September 30, 2019 / 1:31 PM / 2 months ago

Brexit sterling bets pose no conflict for UK's Johnson: government

LONDON (Reuters) - Britain’s government on Monday dismissed opposition suggestions that Prime Minister Boris Johnson faces a financial conflict of interest over Brexit after receiving donations from fund managers who may be betting on a fall in the pound.

Britain's Chancellor of the Exchequer Sajid Javid is seen outside the venue for the Conservative Party annual conference in Manchester, Britain, September 30, 2019. REUTERS/Phil Noble/File Photo

Former finance minister Philip Hammond said in a newspaper column on Saturday that Johnson was “backed by speculators who have bet billions on a hard Brexit” and would benefit if the pound fell further.

John McDonnell, the opposition Labour Party’s finance spokesman, asked the government on Monday to respond to the comments by Hammond, who was kicked out of the Conservative parliamentary party this month over Brexit disagreements.

Simon Clarke, a junior finance minister, dismissed the worries.

“We do not accept that there is any prospect of a conflict of interest,” Clarke told McDonnell in parliament.

“It is genuinely dispiriting that in the mother of parliaments we find ourselves debating material which is more fit to the tin-foil hat brigade than it is for parliament at a crucial time in our country’s history.”

Sterling plunged after the Brexit referendum in June 2016 and is widely expected to slide again if Johnson takes Britain out of the European Union on Oct. 31 without a transition deal, something he says he is prepared to do despite efforts by parliament to stop him.

A number of hedge fund managers were among the donors who poured hundreds of thousands of pounds into Johnson’s campaign to become prime minister in July.
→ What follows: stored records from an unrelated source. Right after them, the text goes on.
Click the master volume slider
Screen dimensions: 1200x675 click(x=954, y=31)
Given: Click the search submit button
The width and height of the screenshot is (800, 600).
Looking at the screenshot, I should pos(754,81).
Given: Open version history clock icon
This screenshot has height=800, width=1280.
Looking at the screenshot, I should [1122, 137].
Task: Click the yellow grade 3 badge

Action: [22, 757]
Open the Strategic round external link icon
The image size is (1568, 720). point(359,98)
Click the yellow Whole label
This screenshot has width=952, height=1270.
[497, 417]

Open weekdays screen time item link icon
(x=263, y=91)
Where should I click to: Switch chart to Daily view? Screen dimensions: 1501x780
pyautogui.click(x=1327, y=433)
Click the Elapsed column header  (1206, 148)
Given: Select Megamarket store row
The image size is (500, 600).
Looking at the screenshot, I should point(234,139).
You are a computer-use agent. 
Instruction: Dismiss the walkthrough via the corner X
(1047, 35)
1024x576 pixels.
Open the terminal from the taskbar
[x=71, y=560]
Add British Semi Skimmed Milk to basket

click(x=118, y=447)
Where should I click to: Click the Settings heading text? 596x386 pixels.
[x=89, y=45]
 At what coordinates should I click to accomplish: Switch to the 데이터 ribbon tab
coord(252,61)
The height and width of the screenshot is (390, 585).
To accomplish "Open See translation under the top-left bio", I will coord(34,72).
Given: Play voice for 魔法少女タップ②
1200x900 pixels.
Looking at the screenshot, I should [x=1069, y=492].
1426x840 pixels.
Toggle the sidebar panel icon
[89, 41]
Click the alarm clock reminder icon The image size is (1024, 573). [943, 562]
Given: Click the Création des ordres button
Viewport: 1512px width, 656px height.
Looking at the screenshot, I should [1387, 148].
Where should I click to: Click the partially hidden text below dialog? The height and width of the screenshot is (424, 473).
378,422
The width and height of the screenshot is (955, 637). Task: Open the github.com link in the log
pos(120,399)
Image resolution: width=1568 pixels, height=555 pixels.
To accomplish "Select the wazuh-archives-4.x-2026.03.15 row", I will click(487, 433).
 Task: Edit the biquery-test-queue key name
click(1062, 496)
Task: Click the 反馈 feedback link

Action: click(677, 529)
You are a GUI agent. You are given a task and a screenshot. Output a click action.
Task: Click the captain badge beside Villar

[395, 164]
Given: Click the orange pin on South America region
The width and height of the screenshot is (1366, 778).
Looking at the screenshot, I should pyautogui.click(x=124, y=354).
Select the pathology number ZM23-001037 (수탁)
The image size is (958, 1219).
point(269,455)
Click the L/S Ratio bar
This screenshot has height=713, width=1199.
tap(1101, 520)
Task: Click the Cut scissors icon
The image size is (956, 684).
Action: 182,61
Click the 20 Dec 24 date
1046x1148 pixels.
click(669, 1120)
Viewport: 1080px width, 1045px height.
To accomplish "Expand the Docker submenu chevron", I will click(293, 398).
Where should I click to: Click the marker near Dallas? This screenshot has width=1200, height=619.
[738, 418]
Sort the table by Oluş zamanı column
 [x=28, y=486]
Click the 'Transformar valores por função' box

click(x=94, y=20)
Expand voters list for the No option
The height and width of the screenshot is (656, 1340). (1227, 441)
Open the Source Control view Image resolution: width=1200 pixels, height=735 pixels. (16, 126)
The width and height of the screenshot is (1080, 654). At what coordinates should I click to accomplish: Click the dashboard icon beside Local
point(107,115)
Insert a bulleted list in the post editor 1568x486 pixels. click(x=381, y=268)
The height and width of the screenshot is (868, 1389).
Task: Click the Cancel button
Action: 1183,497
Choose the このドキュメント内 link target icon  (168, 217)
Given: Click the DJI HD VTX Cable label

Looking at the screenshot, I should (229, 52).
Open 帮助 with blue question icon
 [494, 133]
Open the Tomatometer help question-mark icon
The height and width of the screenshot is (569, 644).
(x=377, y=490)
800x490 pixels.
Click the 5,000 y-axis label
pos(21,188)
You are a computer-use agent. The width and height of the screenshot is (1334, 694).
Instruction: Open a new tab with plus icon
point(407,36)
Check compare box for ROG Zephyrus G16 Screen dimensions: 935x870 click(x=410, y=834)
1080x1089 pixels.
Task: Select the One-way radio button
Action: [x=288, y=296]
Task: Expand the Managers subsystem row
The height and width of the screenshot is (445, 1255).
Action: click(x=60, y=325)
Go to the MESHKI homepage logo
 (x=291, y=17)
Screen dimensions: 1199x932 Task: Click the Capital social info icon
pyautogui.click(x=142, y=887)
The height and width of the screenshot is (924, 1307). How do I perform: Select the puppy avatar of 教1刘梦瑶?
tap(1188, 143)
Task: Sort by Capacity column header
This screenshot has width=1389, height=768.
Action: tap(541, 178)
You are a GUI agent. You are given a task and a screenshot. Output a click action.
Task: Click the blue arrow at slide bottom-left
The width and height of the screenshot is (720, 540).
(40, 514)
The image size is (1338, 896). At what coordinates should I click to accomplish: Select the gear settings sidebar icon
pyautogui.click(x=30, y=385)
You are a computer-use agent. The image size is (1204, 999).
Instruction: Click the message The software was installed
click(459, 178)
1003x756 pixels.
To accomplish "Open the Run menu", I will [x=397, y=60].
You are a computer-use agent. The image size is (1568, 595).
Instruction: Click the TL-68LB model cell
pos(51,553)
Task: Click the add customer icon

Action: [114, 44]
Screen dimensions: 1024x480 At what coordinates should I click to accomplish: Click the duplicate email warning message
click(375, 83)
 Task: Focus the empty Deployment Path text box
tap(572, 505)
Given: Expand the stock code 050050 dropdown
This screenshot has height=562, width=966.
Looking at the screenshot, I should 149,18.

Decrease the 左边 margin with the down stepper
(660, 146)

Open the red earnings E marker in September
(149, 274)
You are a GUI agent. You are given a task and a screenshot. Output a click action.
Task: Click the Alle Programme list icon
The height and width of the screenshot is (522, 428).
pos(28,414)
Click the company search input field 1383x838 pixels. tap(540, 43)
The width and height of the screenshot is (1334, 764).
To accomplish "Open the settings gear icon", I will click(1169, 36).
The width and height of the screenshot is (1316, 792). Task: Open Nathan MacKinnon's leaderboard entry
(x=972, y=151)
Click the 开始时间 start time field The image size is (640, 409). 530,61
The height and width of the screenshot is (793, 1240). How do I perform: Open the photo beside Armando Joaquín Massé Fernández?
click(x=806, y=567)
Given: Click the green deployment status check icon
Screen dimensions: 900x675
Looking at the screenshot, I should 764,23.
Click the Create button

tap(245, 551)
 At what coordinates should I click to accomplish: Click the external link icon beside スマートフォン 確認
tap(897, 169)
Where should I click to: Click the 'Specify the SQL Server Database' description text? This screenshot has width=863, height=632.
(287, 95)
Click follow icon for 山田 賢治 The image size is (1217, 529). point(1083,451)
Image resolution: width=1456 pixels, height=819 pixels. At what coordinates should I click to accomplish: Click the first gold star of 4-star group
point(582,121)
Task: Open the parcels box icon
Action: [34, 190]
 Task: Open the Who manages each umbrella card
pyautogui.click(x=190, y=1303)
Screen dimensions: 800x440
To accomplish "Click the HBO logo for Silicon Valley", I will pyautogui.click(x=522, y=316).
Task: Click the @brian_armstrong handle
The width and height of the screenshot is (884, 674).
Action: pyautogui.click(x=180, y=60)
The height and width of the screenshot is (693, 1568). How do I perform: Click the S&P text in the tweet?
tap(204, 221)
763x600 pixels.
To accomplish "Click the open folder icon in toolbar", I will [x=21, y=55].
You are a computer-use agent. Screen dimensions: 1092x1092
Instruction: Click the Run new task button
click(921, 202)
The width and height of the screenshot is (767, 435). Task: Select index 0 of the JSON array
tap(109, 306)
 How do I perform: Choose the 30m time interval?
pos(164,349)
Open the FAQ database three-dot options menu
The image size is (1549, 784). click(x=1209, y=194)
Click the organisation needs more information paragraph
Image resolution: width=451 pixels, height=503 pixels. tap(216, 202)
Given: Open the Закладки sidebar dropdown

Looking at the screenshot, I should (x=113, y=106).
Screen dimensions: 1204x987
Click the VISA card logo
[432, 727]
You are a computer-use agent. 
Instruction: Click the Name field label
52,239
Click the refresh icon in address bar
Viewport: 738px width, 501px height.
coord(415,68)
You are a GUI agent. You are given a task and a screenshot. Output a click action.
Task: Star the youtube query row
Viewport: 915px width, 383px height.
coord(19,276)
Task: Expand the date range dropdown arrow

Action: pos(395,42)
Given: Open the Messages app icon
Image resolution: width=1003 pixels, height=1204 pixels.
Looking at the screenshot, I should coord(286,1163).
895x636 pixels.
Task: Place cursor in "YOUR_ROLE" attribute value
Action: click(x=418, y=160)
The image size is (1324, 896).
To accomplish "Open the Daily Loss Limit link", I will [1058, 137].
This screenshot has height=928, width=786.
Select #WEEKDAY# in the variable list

McDonnell asked on Saturday for Britain’s top civil servant, Mark Sedwill, to investigate any conflict of interest following Hammond’s remarks. Clarke said there would be no probe.

Speculators trading in the United States had a $6.3 billion short position against sterling GBNETUSD= last week, according to the Commodity Futures Trading Commission, a U.S. regulator which says the numbers are “often used as a good proxy for hedge-fund activity”.

This total is down from a two-year high of $7.8 billion in late August and an all-time peak of $9.6 billion in June 2015.

Sterling, trading little changed on Monday at around $1.23, has lost about 18% of its value against the dollar GBP= since the 2016 referendum and is down by a similar magnitude against the euro EURGBP=.

Investors in hedge funds, however, say their interest in speculating on sterling has been limited because the political situation is so unpredictable and the foreign exchange market so volatile.

Crispin Odey, a well-known hedge fund manager who gave 10,000 pounds ($12,300) to Johnson’s campaign to be prime minister, told the Guardian newspaper on Monday that his funds had a neutral position on British companies and that he had spoken to Johnson only once since Johnson became prime minister.

Clarke said the government did not comment on the level of sterling in general - which it was happy to see set by the market - or on individual currency positions.

Other Conservative Party politicians said they expected there would be a much sharper fall in sterling if Labour came to power and implemented its left-wing plans.